### What is required
Copy word for word everything from the line containing "You are a GUI" down to the end of the entries below, leaving out the pictures.

### Raw records
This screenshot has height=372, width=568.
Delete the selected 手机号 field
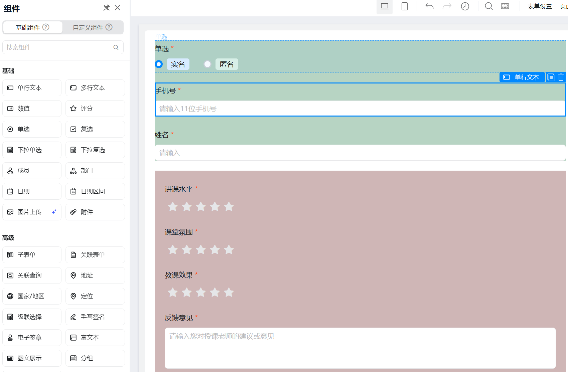point(561,77)
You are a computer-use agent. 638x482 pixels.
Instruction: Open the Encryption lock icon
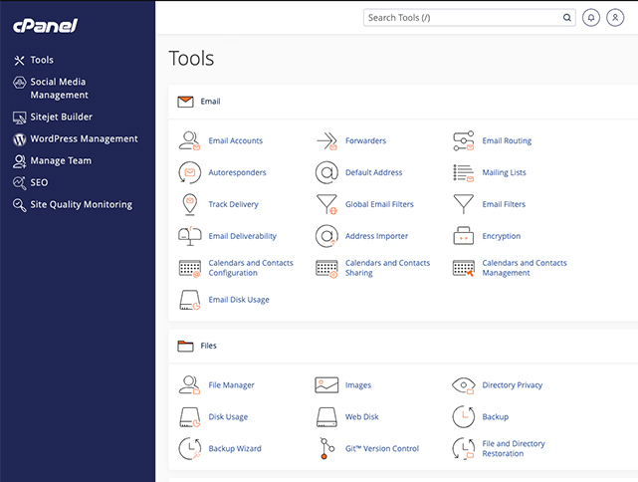tap(464, 236)
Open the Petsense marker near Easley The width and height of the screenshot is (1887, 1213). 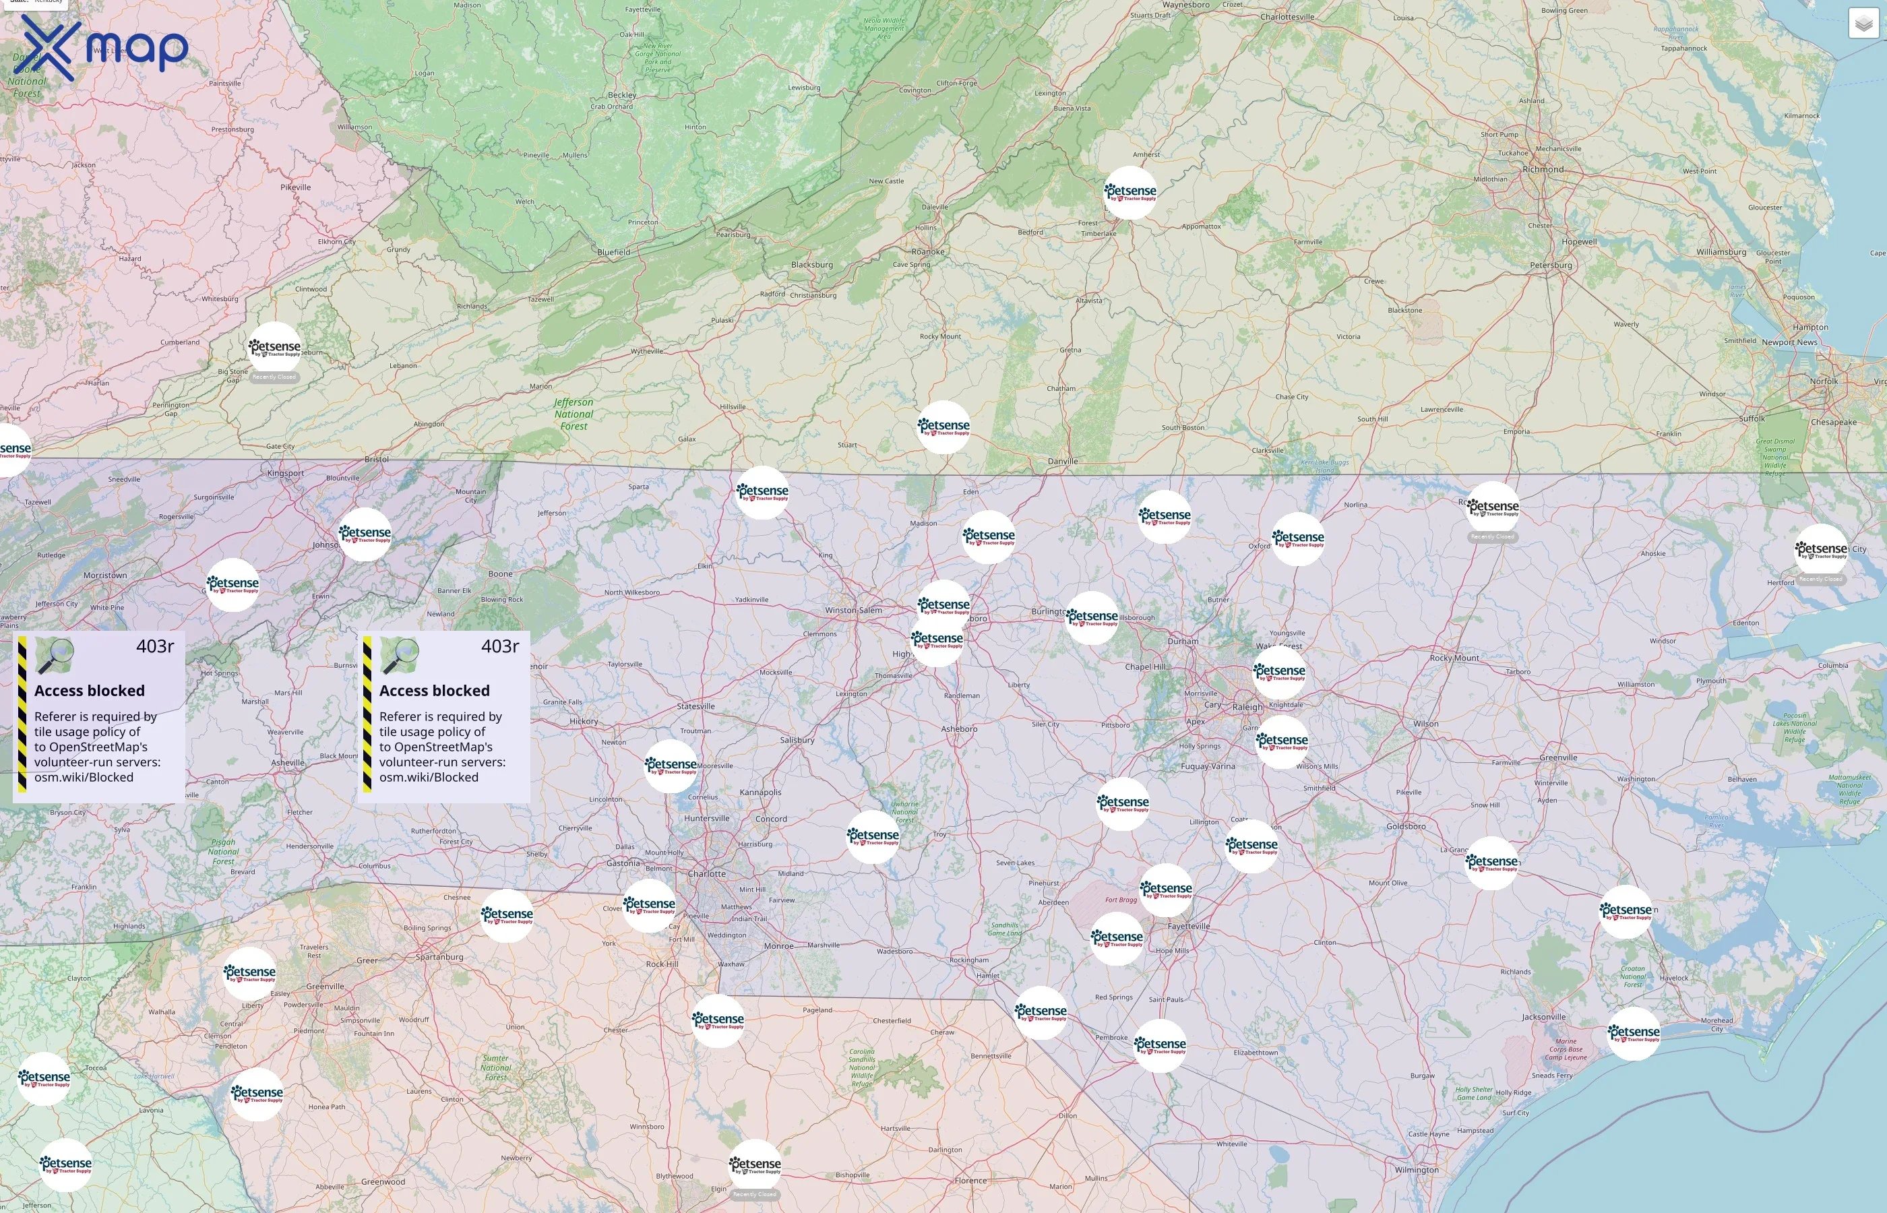click(250, 974)
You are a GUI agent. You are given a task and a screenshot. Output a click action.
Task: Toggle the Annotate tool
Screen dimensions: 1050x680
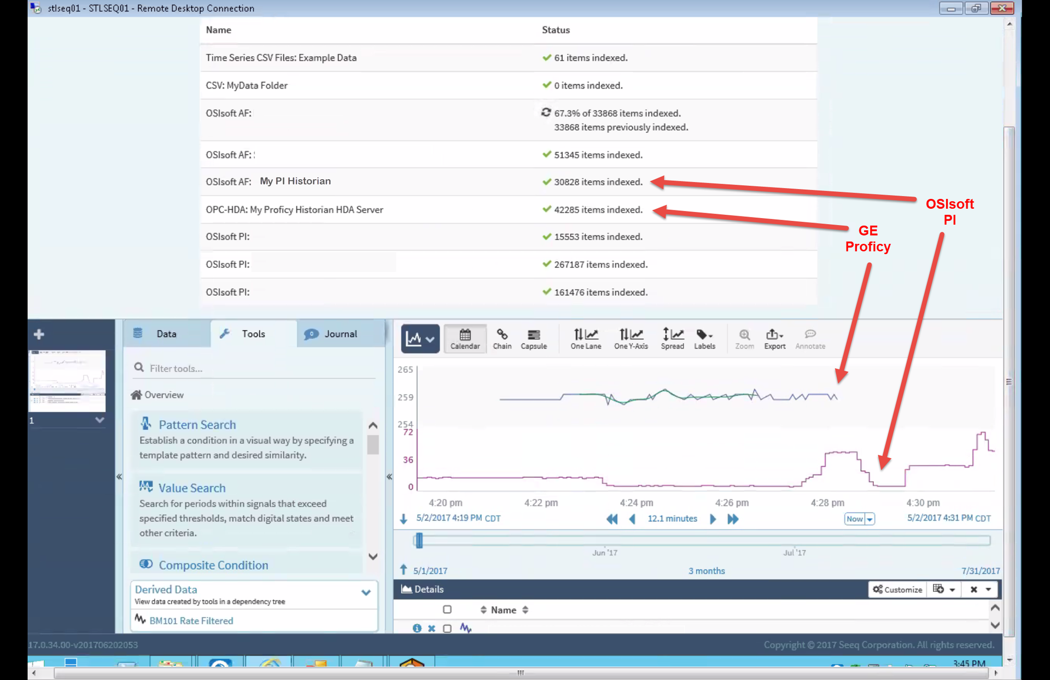click(x=810, y=338)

### Response to the task
You are a GUI agent. You are given a task and a screenshot. Output a click action.
Task: Toggle the Annotate tool
Screen dimensions: 1050x680
click(x=810, y=338)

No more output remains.